The short version of the story - By setting gc=false and adding the 
following parameter to the VM command line" -XX:+AggressiveHeap, ECJ used 
28% less computational time. Same seed. 
  The performance increase is a result of instructing the JVM to use a 
more efficient garbage collection algorithm.
  Note, using this switch uses memory more aggressively, so you may want 
to read on.

  The long version of the story. 

  I have been using ECJ for the last year and in the past few months 
became interested in increasing performance.
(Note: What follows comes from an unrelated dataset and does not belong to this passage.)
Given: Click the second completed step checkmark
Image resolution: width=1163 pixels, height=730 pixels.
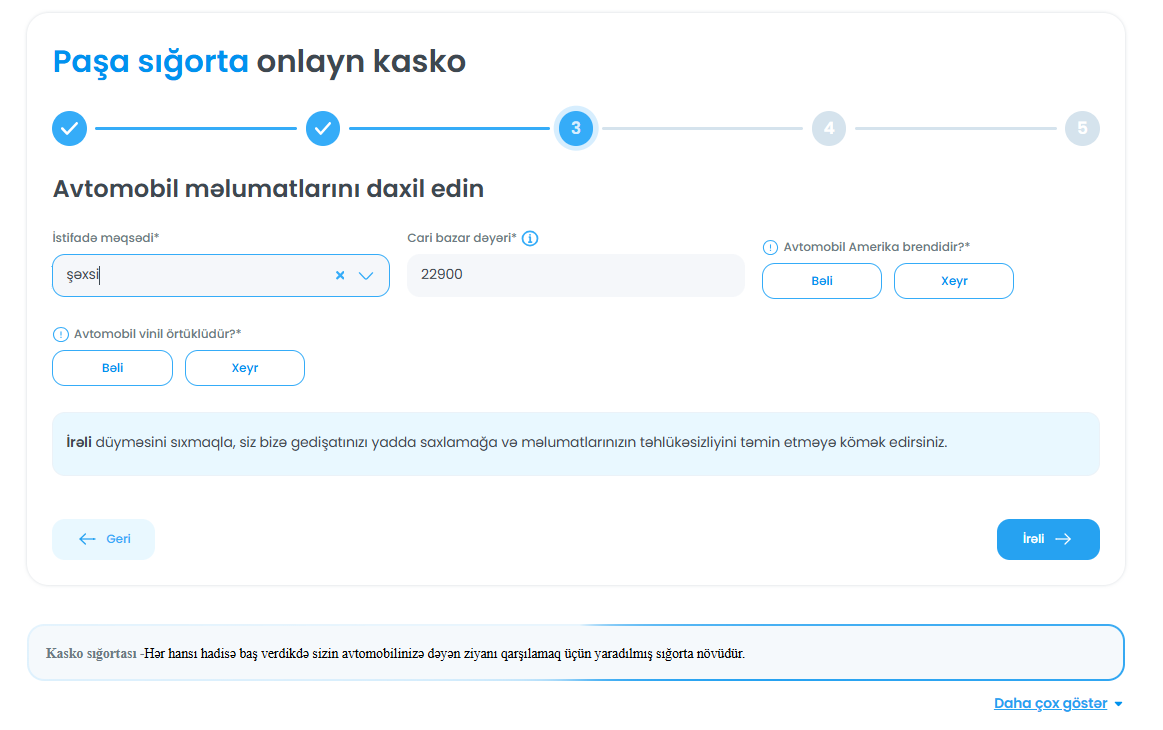Looking at the screenshot, I should (323, 128).
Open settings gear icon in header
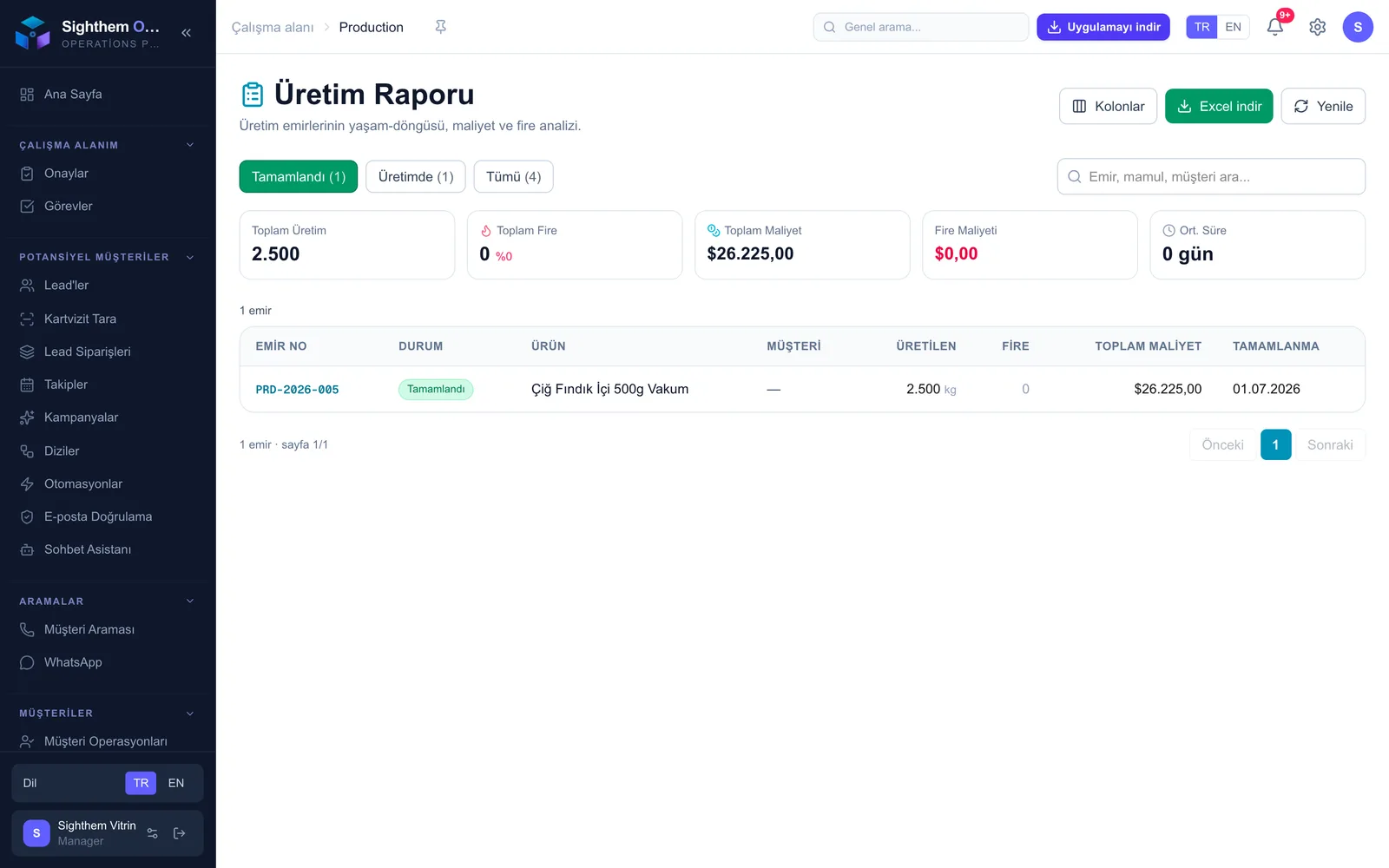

To that end, I added timers 
to each of the major operations of ECJ. Here's what a typical report my 
look like:

> Java Default GC Parameters
> Run Time:93.94 -> 100.00%
> Setup:3.98 -> 4.23%
> Evaluate:17.94 -> 19.09%
> PostEval Stats:4.32 -> 4.60%
> Breed:67.02 -> 71.34%
> Final Stats:0.90 -> 0.96%

  First number is seconds and second number is percent of CPU time. 
  I was surprised to see that breeding consumed such a large proportion of 
the CPU consumption - 71%. Timers were added to specific functions inside 
of breeding:

> Run Time:93.94 -> 100.00%
> Setup:3.98 -> 4.23%
> Evaluate:17.94 -> 19.09%
> PostEval Stats:4.32 -> 4.60%
> Breed:67.02 -> 71.34%
> --PrepareToProduce:7.47 -> 7.95%
> --Produce:59.38 -> 63.21%
> ----Produce_BreedingSources:0.78 -> 0.83%
> ----Produce_Produce:57.95 -> 61.68%
> ------CrossOverPipeline_Breed6:33.62 -> 35.79%
> -------CrossOverPipeline_Breed7_childAllocate:8.02 -> 8.54%
> Final Stats:0.90 -> 0.96%

One line of code “obj.children = new GPNode[children.length]” was found to 
consume 8.54% of the CPU time. This line of code allocates memory from the 
heap for tree children - a very common operation in breeding.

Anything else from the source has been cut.